Translators rebroadcasting Smile FM include:
As of 2026, Smile FM has expanded coverage beyond Michigan, with at least one signal in the following states: Ohio (WYOR), Arkansas (KOYR), Florida (WKFA-FM), Kansas (KSNS), Mississippi (KOYH, licensed Elaine Arkansas), and Tennessee (WOWE).

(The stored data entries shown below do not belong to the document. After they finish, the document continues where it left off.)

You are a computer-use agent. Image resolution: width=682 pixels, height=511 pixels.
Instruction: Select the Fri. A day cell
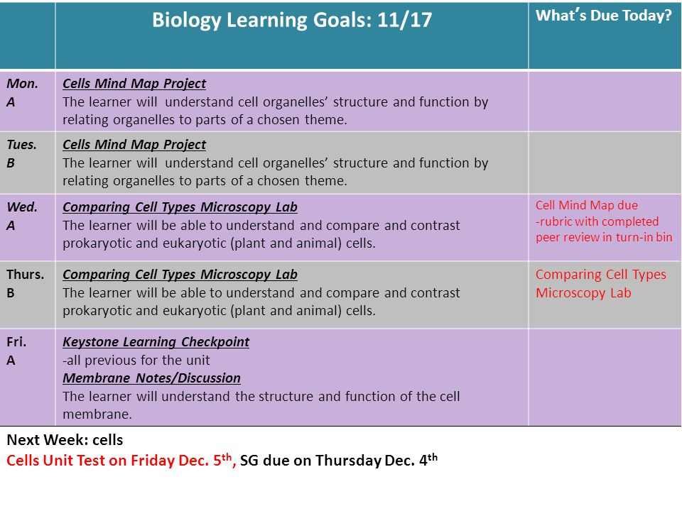click(x=28, y=377)
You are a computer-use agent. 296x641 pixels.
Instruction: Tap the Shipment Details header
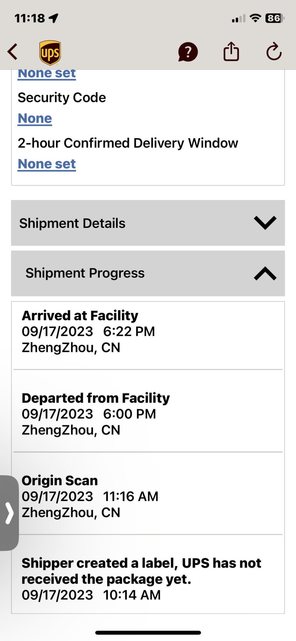coord(148,223)
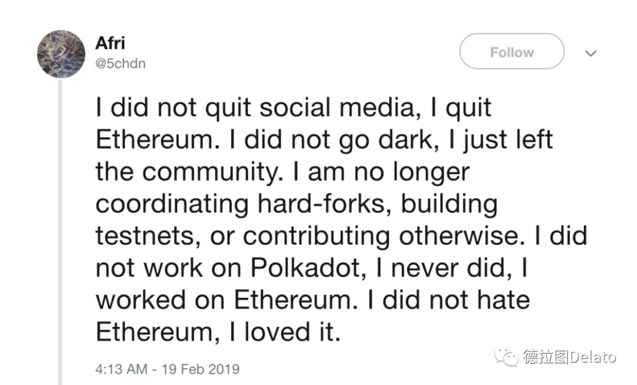The width and height of the screenshot is (637, 385).
Task: Click the word coordinating in the tweet
Action: coord(172,204)
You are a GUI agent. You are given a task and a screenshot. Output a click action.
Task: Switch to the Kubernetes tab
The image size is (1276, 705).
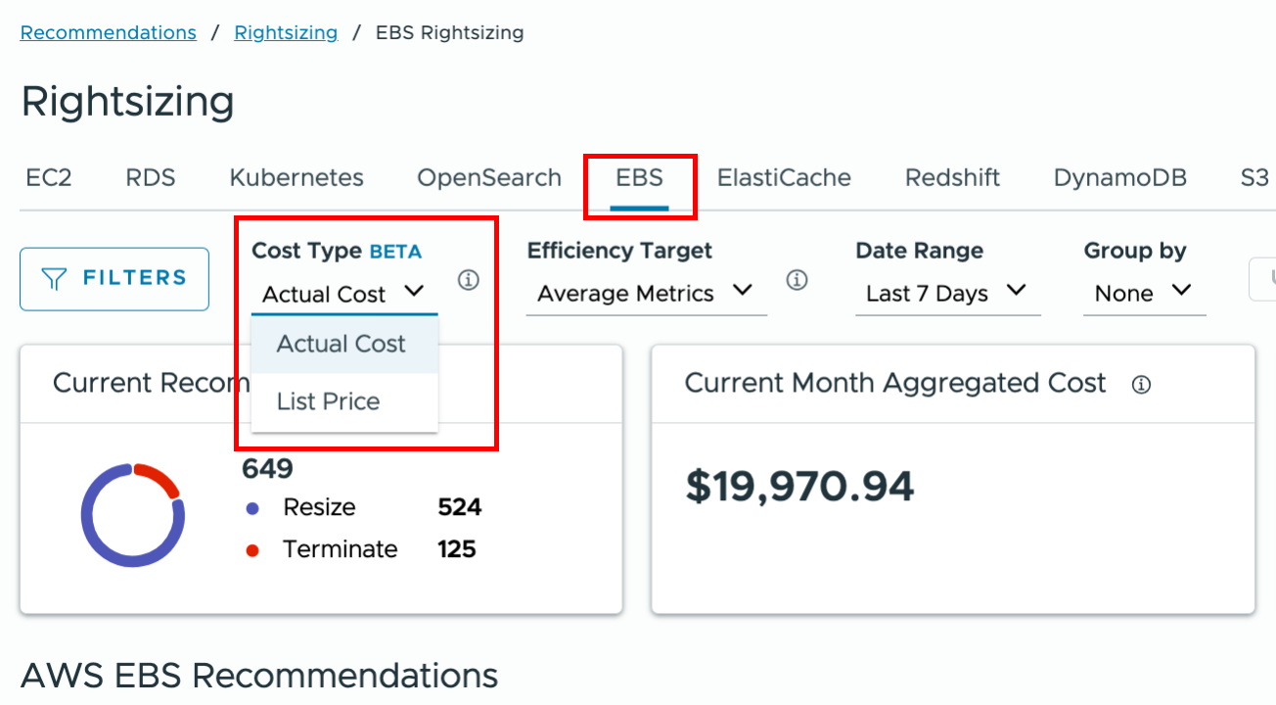click(x=296, y=177)
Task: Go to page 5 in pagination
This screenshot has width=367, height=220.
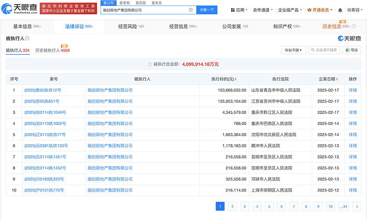Action: 269,206
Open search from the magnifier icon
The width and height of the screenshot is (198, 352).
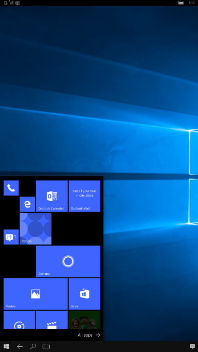tap(33, 346)
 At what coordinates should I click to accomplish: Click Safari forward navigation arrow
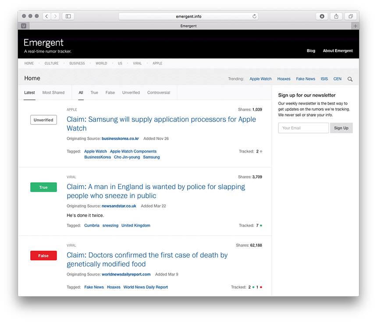click(x=55, y=16)
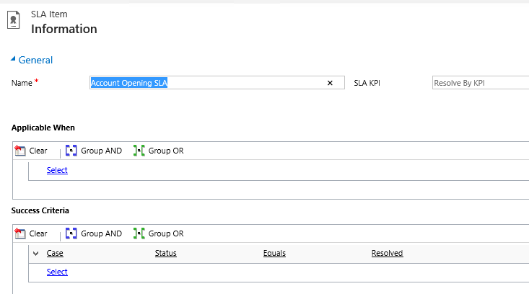This screenshot has width=529, height=294.
Task: Click the Select link under Applicable When
Action: point(57,170)
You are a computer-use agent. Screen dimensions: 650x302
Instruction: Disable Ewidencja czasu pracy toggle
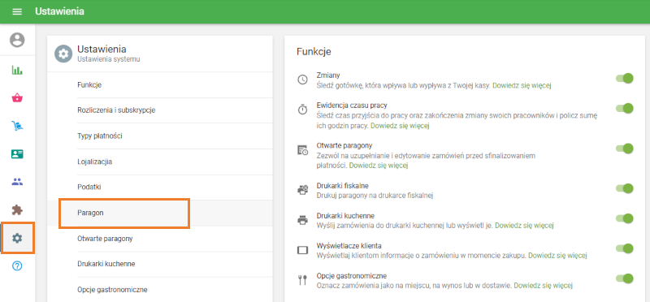click(x=625, y=109)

| Call sign | Frequency | City of license | FID | ERP (W) | HAAT | Class | FCC info | Notes |
|---|---|---|---|---|---|---|---|---|
| W242BH | 96.3 FM | Marshall, Michigan | 145241 | 170 | 32.1 m (105 ft) | D | LMS | repeats WLGH; serves Battle Creek |
| W246CW | 97.1 FM | Long Lake Township, Michigan | 158283 | 10 | 260.8 m (856 ft) | D | LMS | repeats WTLI; serves Traverse City |
| W247CU | 97.3 FM | Fort Gratiot, Michigan | 157054 | 25 | 83 m (272 ft) | D | LMS | repeats WVMV; serves Port Huron |
| W262AF | 100.3 FM | Parchment, Michigan | 78387 | 38 | 52.5 m (172 ft) | D | LMS | repeats WSIS; serves Kalamazoo |
| W273CI | 102.5 FM | Grand Haven, Michigan | 148894 | 250 | 191 m (627 ft) | D | LMS | repeats WSMZ-FM; serves Muskegon |
| W280EL | 103.9 FM | Yates, Michigan | 156357 | 10 | 119.3 m (391 ft) | D | LMS | repeats WVMV; serves northern Metro Detroit suburbs |
| W286CI | 105.1 FM | Saginaw, Michigan | 143161 | 250 | 49 m (161 ft) | D | LMS | repeats WEJC |
| W299CB | 107.7 FM | Manistee, Michigan | 153183 | 19 | 98 m (322 ft) | D | LMS | repeats WSMZ-FM |
| W272DG | 102.3 FM | Pittsfield Township, Michigan | 157119 | 19 | 98 m (322 ft) | D | LMS | repeats WTAC; serves Ann Arbor |
| W244EN | 96.7 FM | Lapeer, Michigan | 157076 | 250 | 276.5 m (907 ft) | D | LMS | repeats WTAC; serves Flint |
| W260CQ | 99.9 FM | Plainfield Township, Kent County, Michigan | 158538 | 10 | 126 m (413 ft) | D | LMS | repeats WSLI-FM; serves Grand Rapids |
| WLHT | 95.7 FM | Grand Rapids, Michigan | 37457 | 40,000 | 147 m (482 ft) | B | LMS | uses HD2 subchannel, repeats WSLI-FM |

==Future stations==
On October 6, 2022, it was announced that Smile FM has filed a $60,000 deal to purchase WGVU (1480 AM) in Grand Rapids from Grand Valley State University. The station, along with WGVS (850 AM) in Muskegon, originally carried an oldies radio format until January 7, 2022, when both stations closed down. Smile FM had already acquired WGVS effective June 28, 2022, for $25,000.